Christine Poole discusses Pfizer
Pfizer Inc. said it could seek emergency-use authorization for its COVID-19 vaccine in the U.S. by late November if the shot is shown to be effective in a large late-stage trial, putting to rest any notion that a vaccine could be cleared for emergency use in the U.S. before Election Day.
Safety reviews will dictate the time line, with the U.S. Food and Drug Administration requiring that at least half the people in the study be watched for side effects for two months. That milestone should be achieved in the third week of November, Pfizer Chief Executive Officer Albert Bourla said in an open letter published Friday on the company’s website.
“Let me be clear, assuming positive data, Pfizer will apply for emergency authorization use in the U.S. soon after the safety milestone is achieved,” Bourla wrote. An initial readout on whether the vaccine is effective could come later this month, depending on how quickly subjects in the trial -- some of whom got a placebo shot -- become infected with the virus.
Pfizer’s shares rose 3.2 per cent to US$37.73 at 1:40 p.m. in New York trading.
Although Bourla’s letter ends the idea that a vaccine could be cleared in the U.S. before Nov. 3 -- a goal President Donald Trump has pushed for -- the Pfizer timetable could give the president a partial victory.
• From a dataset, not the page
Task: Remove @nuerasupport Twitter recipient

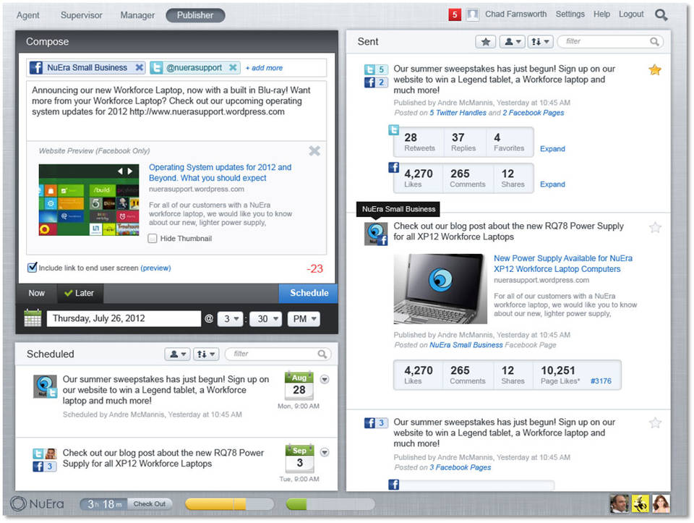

If Pfizer and its German partner BioNTech SE can say in late October that its inoculation protects people from the virus, that could let Trump claim his administration successfully pushed for a working vaccine before Nov. 3, regardless of whether the FDA has reviewed it.
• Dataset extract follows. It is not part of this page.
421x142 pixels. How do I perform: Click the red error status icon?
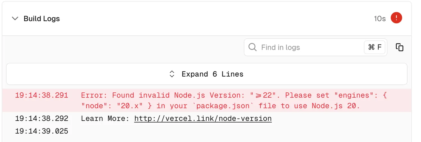(x=396, y=18)
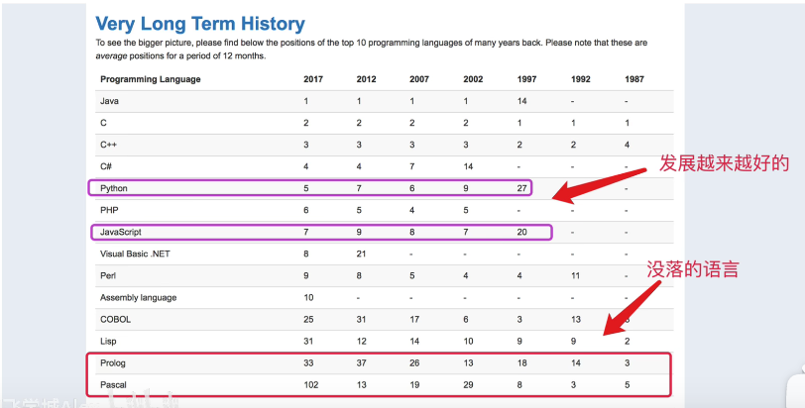
Task: Select the Lisp row name
Action: pos(108,342)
“It’s a huge win. It’s a win for public safety,” said Jeremy Faust, an emergency medicine physician at Brigham and Women’s Hospital in Boston. “We don’t want something that works, but we didn’t give patients a full and accurate assessment of the side effects that might be expected among some people.”
Faust was among a group of leading scientists who previously urged Pfizer to wait until at least late November before seeking emergency authorization.
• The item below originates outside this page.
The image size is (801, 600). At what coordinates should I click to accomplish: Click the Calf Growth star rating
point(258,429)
Even mild or moderate side effects could undermine public trust in a vaccine if they weren’t initially understood or explained, something that waiting for two months of safety data makes significantly less likely, he said.
“I think what we effectively did was to point out the risk of ruin was higher if they rushed,” he said. “The worst possible scenario is people just stop trusting Pfizer and their astronomically large portfolio of products.”
Howard Forman, director of the Yale School of Public Health’s health-care management program and another signer of the letter, also spoke approvingly of the decision by Pfizer. If Pfizer had pushed ahead with an October filing, “it was going to seem to be too politicized,” engendering skepticism among members of the public, he said.
Forman, who also signed the letter from the scientists, is participating in the Pfizer trial and received his second dose of the vaccine about a month ago.
“It sounds like they’re doing the right thing,” Forman said, noting that while he’s optimistic about the new November time line, the company still has to prove the vaccine is safe and works, including in different subgroups like the elderly.
The Pfizer partnership and Moderna Inc. are the two front-runners in testing COVID-19 vaccines in the U.S. Both are testing so-called messenger RNA vaccines, a new type of vaccine that turns the body’s own cells into tiny vaccine-making factories. The technology has never been used in an approved vaccine.
Moderna is only slightly behind Pfizer, and has said it could get preliminary efficacy data by late November. While both began late-stage trials at the end of July, Pfizer is in the lead due to the speed at which it enrolled its trial and quirks in how the vaccine is given. The two doses of the Pfizer vaccine are given three weeks apart compared with four weeks for the Moderna vaccine, shaving a week off the timetable. Moderna also slowed enrollment in its trial slightly to increase diversity among participants in the research.
U.S. trials of two other vaccines are on hold for safety checks, putting them significantly behind the two mRNA vaccines.
A U.S. trial of an AstraZeneca vaccine has been on hold since early September while regulators investigate a participant in the U.K. that experienced neurological issues, although large trials of the vaccine have resumed in the U.K., South Africa and Brazil. And a 60,000-patient trial of a Johnson & Johnson vaccine was paused this week due to an unexplained illness in a participant.
The Bourla letter released Friday confirmed a time line laid out by BioNTech CEO Ugur Sahin this week. The partners haven’t had to stop their late-stage study over safety concerns, Sahin said.